DIRECTION – Repeat the data verbatim, starting at its first line and ending with the line that contains "The height and", and leave the pictures out of your answer.

— START OF RECORDS PROVIDED —

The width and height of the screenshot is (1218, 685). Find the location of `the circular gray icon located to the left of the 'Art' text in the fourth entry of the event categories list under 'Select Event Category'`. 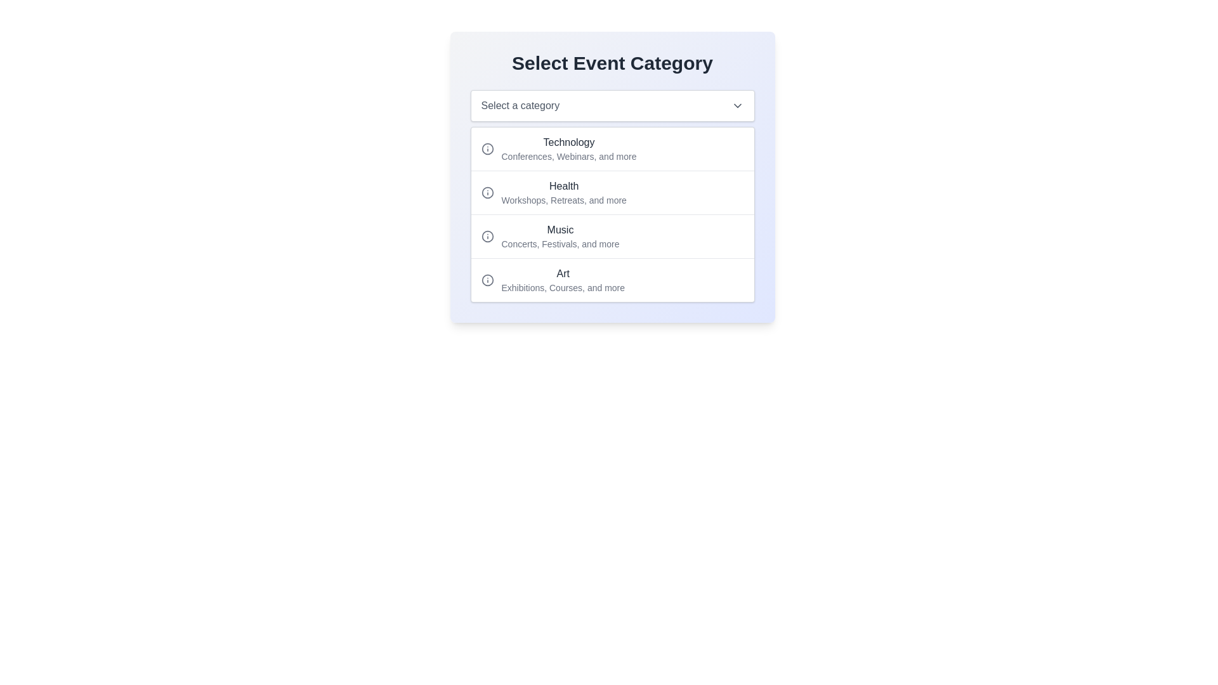

the circular gray icon located to the left of the 'Art' text in the fourth entry of the event categories list under 'Select Event Category' is located at coordinates (486, 280).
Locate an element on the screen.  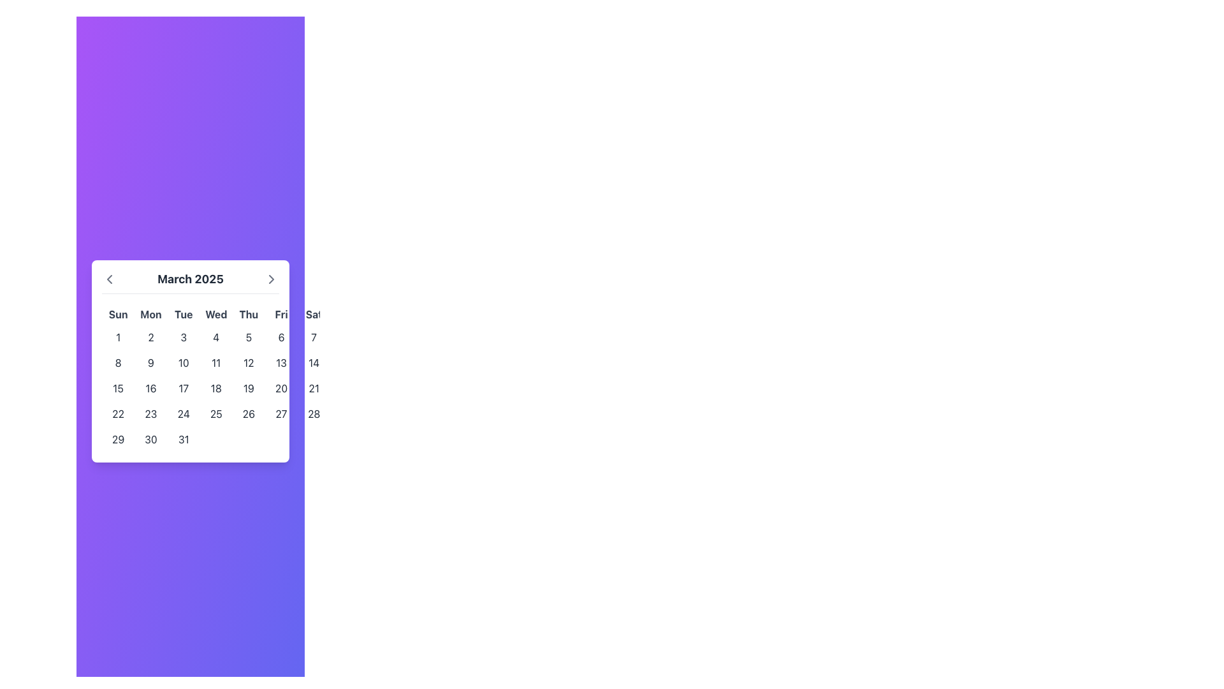
the calendar date cell representing the date '29' is located at coordinates (118, 438).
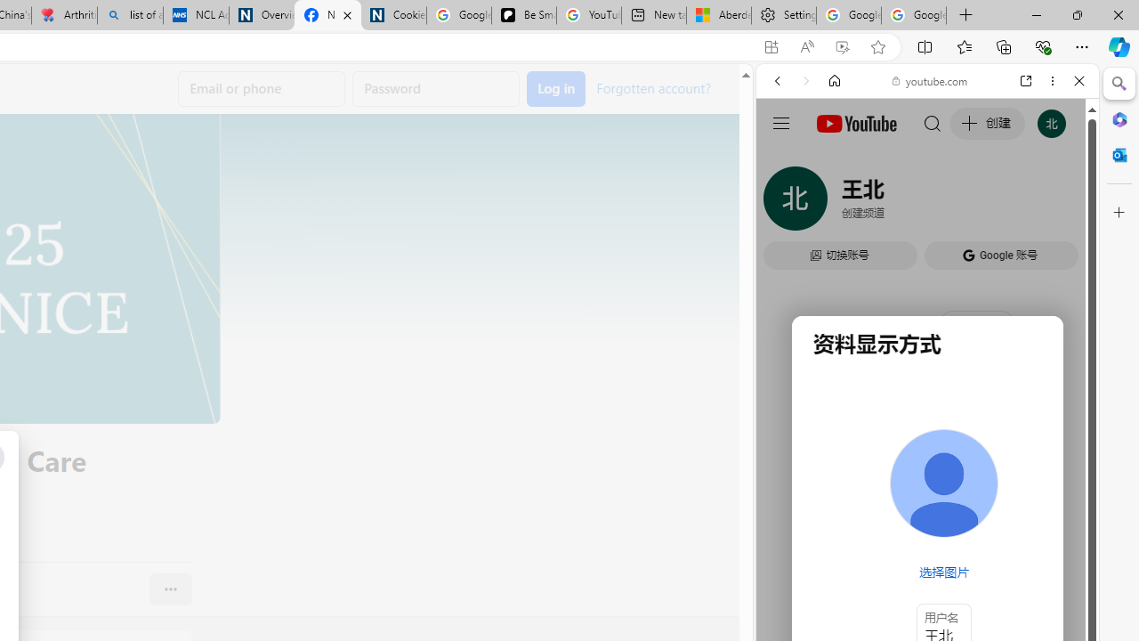 The height and width of the screenshot is (641, 1139). Describe the element at coordinates (772, 46) in the screenshot. I see `'App available. Install Facebook'` at that location.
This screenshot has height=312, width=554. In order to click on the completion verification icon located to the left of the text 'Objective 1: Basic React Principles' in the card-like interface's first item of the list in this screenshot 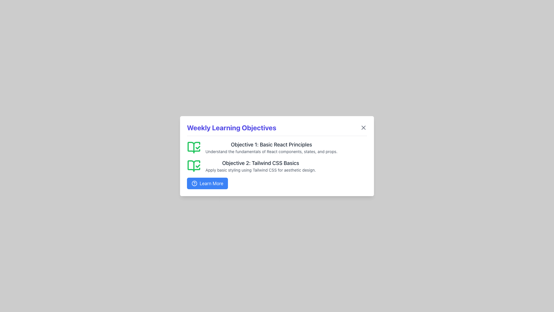, I will do `click(194, 147)`.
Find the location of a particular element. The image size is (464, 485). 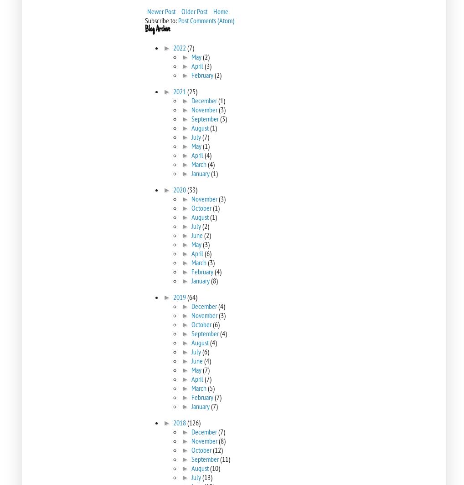

'(5)' is located at coordinates (210, 388).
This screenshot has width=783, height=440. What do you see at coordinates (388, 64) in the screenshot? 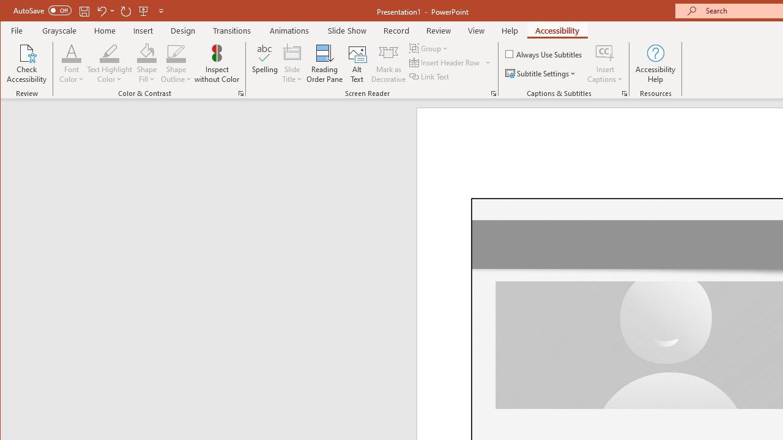
I see `'Mark as Decorative'` at bounding box center [388, 64].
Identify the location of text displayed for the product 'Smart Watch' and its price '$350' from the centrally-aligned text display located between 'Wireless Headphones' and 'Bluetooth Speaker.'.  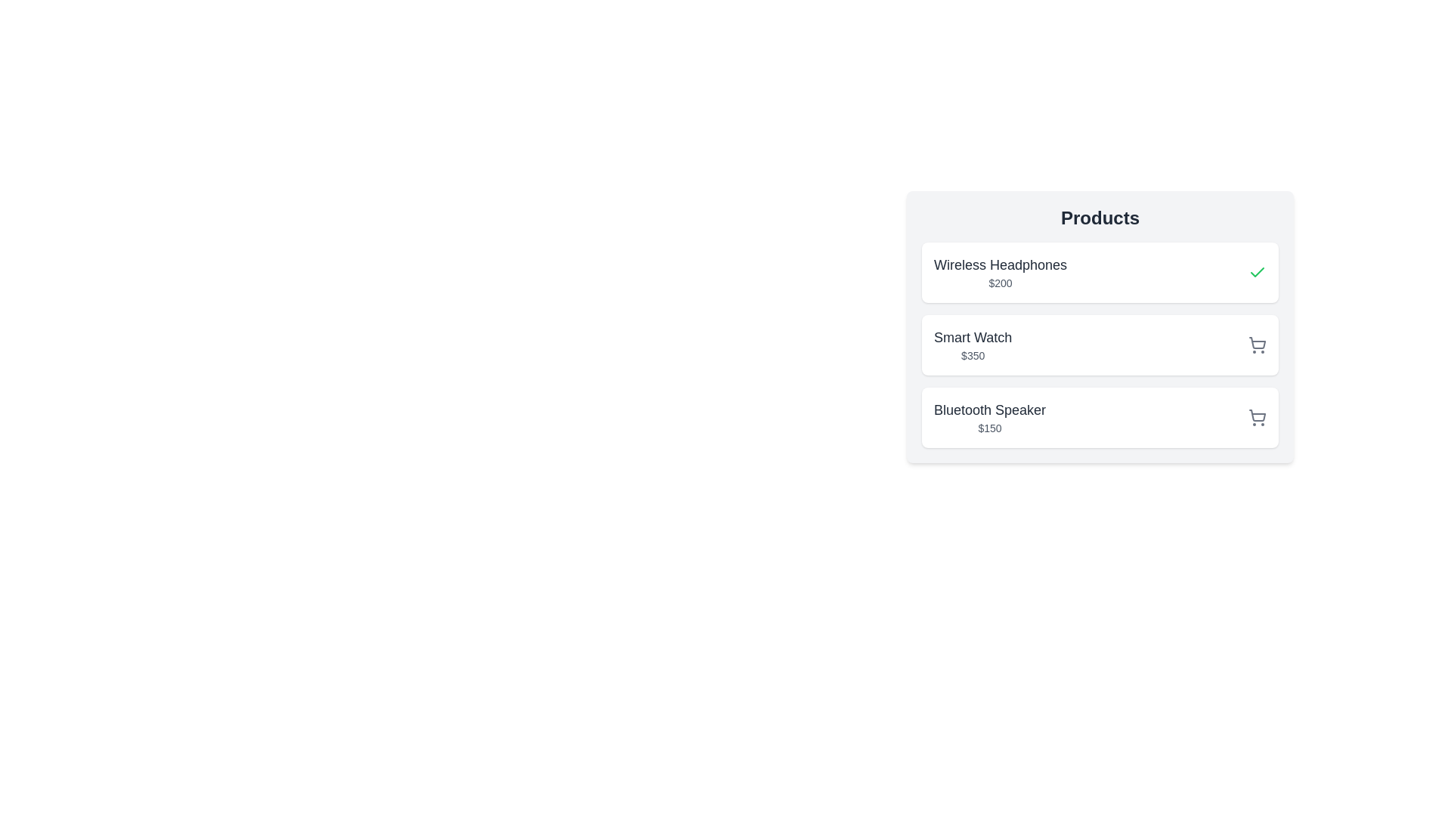
(973, 345).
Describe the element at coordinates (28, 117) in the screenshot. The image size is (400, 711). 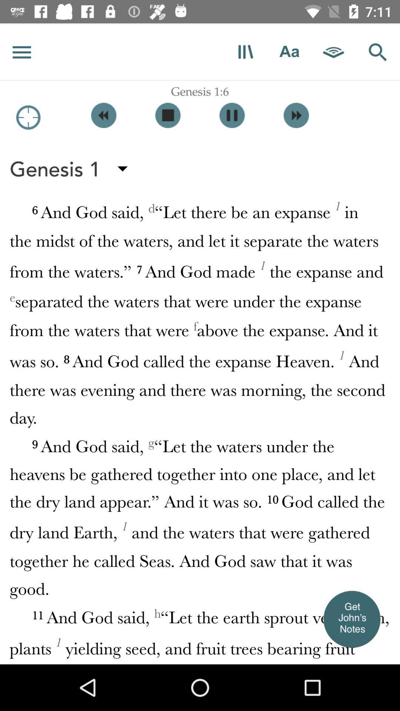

— END OF RECORDS PROVIDED —

RESPONSE TO THIS TASK –
The width and height of the screenshot is (1218, 685). Find the location of `the circular gray icon located to the left of the 'Art' text in the fourth entry of the event categories list under 'Select Event Category'`. 

the circular gray icon located to the left of the 'Art' text in the fourth entry of the event categories list under 'Select Event Category' is located at coordinates (486, 280).
Locate an element on the screen.  
the calendar date cell representing the date '29' is located at coordinates (118, 438).
 The height and width of the screenshot is (641, 1139). Describe the element at coordinates (772, 46) in the screenshot. I see `'App available. Install Facebook'` at that location.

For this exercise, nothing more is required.